*WHAT YOU SHOULD DO*
Check each line of the listing for the word "computer" and give only the number of lines that have it.

═════ DATA RECORDS ═════

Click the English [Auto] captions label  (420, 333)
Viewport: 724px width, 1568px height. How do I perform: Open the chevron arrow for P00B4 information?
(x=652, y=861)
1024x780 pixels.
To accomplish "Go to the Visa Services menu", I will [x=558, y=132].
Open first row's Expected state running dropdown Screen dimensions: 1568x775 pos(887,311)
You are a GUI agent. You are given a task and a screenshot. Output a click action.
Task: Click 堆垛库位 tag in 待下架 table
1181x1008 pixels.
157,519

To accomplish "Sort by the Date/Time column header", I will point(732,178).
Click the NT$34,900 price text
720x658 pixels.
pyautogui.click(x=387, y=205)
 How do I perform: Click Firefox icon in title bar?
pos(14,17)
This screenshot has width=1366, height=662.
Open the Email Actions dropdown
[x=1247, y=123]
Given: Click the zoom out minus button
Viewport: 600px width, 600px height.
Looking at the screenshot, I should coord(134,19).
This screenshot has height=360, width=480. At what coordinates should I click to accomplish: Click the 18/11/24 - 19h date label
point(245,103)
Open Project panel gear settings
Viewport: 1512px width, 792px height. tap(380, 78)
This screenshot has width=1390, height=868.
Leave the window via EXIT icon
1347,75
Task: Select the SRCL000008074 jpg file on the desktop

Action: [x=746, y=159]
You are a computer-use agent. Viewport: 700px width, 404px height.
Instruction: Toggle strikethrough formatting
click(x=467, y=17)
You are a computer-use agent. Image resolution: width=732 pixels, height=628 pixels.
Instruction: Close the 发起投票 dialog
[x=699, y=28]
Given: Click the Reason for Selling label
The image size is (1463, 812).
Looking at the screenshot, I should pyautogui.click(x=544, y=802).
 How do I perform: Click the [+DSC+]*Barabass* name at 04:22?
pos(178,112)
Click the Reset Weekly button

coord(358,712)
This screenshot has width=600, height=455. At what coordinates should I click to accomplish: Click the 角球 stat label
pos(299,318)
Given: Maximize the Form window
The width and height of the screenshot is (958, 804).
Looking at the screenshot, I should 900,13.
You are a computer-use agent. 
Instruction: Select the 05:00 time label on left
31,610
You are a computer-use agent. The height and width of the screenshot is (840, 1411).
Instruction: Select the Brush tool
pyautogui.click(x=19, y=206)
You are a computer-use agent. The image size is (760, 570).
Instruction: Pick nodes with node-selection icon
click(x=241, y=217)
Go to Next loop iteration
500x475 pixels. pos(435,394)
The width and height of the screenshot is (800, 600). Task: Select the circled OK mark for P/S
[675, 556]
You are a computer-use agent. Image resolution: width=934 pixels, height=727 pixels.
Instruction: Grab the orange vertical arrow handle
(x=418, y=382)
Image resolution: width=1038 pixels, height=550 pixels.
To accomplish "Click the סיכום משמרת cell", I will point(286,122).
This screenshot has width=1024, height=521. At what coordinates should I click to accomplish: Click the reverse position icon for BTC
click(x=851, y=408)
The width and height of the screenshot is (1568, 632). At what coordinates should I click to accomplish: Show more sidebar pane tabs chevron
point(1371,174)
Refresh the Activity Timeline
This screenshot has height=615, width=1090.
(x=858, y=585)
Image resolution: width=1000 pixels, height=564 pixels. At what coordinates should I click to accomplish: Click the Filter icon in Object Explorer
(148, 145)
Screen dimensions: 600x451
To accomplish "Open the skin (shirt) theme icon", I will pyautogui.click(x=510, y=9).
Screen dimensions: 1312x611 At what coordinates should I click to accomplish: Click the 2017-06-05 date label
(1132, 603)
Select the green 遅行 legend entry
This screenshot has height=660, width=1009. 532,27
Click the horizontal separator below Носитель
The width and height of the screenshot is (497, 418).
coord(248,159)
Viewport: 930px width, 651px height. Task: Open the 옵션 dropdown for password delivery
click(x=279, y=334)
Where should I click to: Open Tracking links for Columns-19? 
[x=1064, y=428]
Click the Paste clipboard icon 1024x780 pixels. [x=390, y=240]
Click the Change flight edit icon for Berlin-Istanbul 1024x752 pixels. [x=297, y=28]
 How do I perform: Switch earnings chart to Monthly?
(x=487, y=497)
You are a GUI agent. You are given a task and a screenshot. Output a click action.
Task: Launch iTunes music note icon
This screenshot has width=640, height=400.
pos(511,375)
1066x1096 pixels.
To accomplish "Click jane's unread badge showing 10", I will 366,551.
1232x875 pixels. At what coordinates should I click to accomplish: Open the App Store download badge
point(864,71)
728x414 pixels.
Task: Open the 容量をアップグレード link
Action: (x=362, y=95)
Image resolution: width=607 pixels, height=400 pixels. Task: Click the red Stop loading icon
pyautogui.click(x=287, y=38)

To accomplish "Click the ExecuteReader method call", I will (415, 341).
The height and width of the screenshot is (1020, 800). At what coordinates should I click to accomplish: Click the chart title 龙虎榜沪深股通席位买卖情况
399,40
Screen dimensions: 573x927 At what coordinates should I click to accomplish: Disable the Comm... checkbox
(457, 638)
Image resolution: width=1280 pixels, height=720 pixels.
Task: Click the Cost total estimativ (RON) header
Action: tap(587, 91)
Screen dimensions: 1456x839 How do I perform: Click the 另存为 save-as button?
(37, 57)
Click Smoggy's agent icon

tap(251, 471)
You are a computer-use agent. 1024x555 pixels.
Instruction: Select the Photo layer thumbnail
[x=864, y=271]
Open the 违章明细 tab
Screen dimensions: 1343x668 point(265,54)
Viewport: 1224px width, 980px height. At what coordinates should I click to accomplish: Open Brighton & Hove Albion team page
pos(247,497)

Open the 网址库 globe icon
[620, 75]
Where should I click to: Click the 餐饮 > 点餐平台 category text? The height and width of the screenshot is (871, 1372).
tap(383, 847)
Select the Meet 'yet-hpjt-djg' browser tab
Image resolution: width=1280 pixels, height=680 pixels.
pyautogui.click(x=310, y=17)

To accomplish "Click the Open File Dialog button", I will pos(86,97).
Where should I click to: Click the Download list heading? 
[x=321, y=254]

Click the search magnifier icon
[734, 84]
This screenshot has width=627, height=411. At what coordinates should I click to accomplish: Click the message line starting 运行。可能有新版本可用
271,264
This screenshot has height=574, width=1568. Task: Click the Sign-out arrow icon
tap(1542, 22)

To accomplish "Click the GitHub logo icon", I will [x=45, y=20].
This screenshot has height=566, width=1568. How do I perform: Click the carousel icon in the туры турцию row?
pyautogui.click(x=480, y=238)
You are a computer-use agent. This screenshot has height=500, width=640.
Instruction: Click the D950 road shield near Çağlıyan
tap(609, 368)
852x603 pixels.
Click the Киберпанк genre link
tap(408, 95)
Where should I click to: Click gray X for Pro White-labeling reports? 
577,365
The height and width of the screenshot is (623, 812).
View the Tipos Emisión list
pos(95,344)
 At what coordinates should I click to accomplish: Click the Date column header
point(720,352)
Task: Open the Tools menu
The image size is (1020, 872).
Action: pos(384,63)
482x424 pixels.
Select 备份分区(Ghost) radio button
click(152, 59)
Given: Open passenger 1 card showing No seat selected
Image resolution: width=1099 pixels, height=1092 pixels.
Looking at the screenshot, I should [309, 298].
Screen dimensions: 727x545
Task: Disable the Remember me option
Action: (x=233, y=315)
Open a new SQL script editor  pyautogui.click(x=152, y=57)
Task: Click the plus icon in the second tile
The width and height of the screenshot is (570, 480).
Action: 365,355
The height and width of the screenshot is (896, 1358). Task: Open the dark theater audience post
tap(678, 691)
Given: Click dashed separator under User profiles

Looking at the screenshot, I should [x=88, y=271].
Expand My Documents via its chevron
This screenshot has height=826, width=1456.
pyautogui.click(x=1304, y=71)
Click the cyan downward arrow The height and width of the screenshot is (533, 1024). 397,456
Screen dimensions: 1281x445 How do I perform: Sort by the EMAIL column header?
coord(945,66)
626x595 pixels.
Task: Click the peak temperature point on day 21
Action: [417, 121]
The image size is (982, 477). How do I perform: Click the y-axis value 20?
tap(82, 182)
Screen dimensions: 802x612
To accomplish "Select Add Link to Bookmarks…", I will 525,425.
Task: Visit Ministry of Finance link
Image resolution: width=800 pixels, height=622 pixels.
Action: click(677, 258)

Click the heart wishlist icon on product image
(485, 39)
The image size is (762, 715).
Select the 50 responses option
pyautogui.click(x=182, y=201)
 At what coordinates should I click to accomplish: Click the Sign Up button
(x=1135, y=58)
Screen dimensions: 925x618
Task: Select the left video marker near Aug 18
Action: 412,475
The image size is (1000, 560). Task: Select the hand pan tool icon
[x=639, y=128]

═════

*RESPONSE TO THIS TASK*
8